*Set of tasks*.
1. In the recollection about the older brother's Vietnam stories, where was he assigned after failing the screening test the first time?
2. Resume the recollection about the older brother's Vietnam stories after its final sentence.

*Page text*.

Hysterical, Brooks! Sounds like rotorhead humor to me.


Yeah. I wish he was still around; he had plenty of those kind of stories. He
was always the cut-up type, barely made it through highschool, did not score
high enough on the screening test his first go around, which landed him in a
Nike Hercules unit at FT Lewis. Signed up for community college classes,
studies his butt off, had a BN CO who encouraged him, retook the test, and
went off to Rucker. The stories he told me (I was the doting baby brother,
about thirteen years his junior) were usually the funny ones--the lizard
story, the time he bought a little sunfish sailboat from a DEROSing USAF
type, and then transported it back to Danang by sliding it into a Huey, bow
hangin out one side and stern out of the other (he always wondered what any
NVA troopie who happened to see them fly over thought about *that* sight),
the resulting "Regatta" they held back at Danang, where the local USAF
engineering outfit wanted to attend (mainly because the Dustoff guys had
better access to the nurses) and turned a big drop tank into a half-assed
outrigger (and sank it offshore, resulting in the party being interrupted by
an actual rescue flight to hoist the waterlogged "crew" out of the ocean),
the jeep races on the beach (they once wrecked one and just walked away and
left it there). He only talked about actually seeing the bad guys on one
occasion (saw lots of their weapons fire coming his way, but not the
shooters themselves)--they were on another test flight and were at altitude
when they saw this guy with a rifle scurry into a clump of brush. They
orbited over head (way overhead), and his crew chief drops a grenade out the
door, which of course goes "bang" waaay up above this poor guy (no danger to
him). The guy bolts from cover and heads to another clump of brush. They do
it again...and again. Each time this poor guy bolts to new cover. I asked
him why he did not drop lower and just shoot the guy (typical small kid
reaction, I guess). He just laughed and said that would have brought them
into *his* effective range as well.

*Information provided*.
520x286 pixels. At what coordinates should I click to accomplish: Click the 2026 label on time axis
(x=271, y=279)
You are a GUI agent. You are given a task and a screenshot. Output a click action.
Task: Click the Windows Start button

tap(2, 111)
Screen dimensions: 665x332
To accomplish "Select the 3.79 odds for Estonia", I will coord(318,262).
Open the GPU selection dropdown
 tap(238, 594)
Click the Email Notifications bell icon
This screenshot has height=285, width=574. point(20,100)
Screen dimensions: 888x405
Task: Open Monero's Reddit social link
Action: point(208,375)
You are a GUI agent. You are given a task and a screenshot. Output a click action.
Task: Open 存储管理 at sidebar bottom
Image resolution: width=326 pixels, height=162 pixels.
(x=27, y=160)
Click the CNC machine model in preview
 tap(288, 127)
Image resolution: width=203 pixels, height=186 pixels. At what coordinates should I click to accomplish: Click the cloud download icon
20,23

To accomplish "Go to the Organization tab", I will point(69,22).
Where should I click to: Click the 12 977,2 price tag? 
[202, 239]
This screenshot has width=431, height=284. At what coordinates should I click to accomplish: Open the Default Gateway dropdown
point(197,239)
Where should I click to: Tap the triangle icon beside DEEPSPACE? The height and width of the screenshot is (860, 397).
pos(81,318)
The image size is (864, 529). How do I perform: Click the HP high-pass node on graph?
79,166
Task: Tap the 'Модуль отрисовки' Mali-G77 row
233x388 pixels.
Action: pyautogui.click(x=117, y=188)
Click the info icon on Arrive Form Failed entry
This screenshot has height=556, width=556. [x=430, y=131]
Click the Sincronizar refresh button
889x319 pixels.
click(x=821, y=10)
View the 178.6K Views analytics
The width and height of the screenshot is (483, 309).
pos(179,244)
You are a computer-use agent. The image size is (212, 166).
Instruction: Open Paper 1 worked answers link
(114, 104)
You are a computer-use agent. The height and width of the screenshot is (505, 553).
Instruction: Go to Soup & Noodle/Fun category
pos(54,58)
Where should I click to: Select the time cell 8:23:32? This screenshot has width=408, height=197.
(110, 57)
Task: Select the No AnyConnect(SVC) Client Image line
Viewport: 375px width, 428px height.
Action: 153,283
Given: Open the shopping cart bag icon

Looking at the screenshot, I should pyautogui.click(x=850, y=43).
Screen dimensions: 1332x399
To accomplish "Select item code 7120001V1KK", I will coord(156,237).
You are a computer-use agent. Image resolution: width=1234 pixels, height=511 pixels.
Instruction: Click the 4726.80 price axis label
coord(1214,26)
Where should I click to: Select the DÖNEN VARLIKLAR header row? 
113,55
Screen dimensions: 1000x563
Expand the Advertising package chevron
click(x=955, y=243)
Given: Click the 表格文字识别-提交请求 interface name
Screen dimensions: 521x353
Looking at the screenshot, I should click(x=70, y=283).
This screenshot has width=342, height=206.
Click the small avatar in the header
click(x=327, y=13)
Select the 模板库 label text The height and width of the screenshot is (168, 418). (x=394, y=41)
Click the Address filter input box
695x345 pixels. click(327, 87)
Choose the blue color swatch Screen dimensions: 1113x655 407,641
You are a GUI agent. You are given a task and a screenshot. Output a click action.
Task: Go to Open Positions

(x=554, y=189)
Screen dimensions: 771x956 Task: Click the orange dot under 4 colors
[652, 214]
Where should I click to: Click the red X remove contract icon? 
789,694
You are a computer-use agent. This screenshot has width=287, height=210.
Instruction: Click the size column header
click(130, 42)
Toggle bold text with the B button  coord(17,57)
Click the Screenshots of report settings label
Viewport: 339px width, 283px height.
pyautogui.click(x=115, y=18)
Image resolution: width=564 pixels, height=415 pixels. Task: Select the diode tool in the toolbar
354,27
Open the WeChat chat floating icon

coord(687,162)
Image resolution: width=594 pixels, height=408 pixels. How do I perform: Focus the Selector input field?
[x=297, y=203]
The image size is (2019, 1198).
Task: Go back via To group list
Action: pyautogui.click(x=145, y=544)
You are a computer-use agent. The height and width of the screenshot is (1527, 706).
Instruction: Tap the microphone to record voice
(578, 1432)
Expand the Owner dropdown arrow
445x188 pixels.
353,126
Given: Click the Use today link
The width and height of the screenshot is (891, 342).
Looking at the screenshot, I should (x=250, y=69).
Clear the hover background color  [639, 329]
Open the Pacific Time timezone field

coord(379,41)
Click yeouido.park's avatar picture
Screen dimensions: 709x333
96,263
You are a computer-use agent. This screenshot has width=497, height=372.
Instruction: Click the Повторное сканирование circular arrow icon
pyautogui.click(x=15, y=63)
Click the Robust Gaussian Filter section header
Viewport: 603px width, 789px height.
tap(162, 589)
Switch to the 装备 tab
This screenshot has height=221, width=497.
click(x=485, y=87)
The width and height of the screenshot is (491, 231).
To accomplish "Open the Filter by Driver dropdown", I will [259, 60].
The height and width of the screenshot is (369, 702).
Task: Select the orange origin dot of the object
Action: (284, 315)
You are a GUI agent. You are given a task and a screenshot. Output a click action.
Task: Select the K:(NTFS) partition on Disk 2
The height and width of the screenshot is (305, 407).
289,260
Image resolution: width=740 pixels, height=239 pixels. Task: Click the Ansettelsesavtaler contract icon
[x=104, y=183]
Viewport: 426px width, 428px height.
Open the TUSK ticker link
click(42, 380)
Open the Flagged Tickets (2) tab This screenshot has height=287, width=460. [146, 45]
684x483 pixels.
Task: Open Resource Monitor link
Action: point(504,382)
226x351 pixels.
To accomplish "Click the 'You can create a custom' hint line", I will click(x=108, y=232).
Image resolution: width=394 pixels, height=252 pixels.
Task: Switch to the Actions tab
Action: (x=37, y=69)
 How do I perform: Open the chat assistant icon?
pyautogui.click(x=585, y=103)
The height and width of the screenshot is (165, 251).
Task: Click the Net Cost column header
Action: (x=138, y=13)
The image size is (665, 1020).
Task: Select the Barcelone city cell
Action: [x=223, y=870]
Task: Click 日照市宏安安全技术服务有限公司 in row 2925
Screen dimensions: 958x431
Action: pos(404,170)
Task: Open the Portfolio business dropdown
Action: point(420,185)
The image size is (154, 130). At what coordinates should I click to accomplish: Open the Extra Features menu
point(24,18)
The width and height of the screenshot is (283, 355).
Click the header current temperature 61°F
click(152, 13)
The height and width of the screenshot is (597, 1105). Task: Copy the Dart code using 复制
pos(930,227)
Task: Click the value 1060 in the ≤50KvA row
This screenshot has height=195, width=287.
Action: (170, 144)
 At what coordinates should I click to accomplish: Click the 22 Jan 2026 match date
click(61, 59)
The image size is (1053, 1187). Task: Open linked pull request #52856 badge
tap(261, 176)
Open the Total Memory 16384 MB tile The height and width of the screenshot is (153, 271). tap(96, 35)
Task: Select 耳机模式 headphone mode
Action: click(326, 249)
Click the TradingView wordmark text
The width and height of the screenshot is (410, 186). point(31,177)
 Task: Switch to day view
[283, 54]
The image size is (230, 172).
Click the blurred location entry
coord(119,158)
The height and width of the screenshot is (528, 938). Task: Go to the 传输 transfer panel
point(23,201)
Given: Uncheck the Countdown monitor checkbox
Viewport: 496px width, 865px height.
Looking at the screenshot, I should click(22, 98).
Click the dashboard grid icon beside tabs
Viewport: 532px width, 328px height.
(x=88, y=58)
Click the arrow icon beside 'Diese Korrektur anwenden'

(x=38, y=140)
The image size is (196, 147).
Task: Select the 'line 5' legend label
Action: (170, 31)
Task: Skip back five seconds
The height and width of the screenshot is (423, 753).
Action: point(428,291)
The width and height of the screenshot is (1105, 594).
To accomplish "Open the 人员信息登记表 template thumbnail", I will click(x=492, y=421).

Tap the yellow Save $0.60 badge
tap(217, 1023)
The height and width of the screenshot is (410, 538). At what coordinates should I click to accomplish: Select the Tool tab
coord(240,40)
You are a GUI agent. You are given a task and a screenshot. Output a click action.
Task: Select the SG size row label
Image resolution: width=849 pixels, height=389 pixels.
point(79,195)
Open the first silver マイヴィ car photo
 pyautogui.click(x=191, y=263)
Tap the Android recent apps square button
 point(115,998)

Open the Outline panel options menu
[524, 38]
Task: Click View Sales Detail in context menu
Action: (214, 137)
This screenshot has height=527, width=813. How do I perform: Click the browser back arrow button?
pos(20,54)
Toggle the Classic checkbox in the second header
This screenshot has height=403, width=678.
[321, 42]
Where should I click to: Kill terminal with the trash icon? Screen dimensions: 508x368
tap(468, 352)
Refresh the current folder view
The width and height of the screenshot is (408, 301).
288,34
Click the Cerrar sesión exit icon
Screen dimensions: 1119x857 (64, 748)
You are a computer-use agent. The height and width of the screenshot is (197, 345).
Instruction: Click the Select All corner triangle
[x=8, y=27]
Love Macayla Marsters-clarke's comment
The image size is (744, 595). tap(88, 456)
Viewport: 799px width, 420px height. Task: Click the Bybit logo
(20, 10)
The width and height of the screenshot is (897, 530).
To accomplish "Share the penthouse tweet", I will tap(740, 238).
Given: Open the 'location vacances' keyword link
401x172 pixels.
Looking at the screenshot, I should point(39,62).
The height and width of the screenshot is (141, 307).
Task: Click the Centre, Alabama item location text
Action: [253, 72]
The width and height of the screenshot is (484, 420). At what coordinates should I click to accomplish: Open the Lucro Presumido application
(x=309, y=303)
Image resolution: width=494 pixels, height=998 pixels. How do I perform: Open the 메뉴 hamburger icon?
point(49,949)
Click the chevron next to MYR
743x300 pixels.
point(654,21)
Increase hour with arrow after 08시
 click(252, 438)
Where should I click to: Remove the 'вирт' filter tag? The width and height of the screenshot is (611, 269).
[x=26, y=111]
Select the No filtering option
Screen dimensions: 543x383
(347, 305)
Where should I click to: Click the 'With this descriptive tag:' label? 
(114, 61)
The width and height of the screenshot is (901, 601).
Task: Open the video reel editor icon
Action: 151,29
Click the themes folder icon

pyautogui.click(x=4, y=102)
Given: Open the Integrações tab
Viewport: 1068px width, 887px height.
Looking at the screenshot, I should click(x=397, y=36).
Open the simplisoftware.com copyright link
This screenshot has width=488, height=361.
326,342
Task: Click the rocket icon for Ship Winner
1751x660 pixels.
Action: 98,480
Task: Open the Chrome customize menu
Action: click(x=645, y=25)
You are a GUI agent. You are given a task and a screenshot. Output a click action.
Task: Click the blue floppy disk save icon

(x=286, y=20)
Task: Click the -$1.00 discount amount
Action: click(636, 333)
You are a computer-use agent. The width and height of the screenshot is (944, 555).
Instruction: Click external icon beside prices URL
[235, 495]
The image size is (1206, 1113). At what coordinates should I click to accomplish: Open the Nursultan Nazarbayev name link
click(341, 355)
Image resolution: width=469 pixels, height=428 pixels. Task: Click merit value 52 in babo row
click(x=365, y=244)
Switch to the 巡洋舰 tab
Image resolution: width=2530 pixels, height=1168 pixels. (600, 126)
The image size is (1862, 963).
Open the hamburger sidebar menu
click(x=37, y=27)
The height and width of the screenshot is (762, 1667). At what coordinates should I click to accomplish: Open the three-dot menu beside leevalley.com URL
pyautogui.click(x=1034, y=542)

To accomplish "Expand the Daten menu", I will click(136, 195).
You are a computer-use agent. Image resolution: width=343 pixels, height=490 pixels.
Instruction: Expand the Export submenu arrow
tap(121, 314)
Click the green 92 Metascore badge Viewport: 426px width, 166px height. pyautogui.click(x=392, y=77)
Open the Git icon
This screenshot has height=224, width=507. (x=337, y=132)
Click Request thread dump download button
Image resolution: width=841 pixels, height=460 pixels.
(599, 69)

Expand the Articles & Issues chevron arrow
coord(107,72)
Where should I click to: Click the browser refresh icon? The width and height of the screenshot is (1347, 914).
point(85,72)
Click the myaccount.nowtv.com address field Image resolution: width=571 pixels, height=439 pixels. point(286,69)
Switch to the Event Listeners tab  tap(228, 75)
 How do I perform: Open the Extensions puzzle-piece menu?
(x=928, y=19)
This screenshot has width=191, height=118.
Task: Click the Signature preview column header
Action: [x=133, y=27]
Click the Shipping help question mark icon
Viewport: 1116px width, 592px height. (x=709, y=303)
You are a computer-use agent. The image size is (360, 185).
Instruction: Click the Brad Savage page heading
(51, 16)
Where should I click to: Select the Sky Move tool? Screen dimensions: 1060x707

*Answers to the tasks*.
1. He was assigned to a Nike Hercules unit at FT Lewis.

2.
It was many years later, after I had already gone into the service myself,
that he told me the full story of the evening when he and his crew were shot
down. I believe it was during Lam Son 719, when the ARVN went into Laos.
They responded to a medevac call from a hot LZ, and as he was pulling out of
the LZ after making his pick-up they got rocked by a NVA 12.7mm, trashing
their transmission. So he was low and slow, and with no power--bad
combination in a helo. Ended up dumping it on his side (he was the AC, so
that would have been the right side in a Huey). For many years that was all
I had known. But a few years before he died he told me that as he was going
in, he saw two ARVN's hunkered down below the on the edge of a crater,
eating their dinner. His Huey landed right on top of them--not a darned
thing he could do about it. It still kind of bothered him those many years
later. Maybe that's why he concentrated on telling me the funny stories as I
grew up.

Brooks


v/r
Gordon
====(A+C====
USN SAR

Donate your memories - write a note on the back and send your old photos

to a
reputable museum, don't take them with you when you're gone.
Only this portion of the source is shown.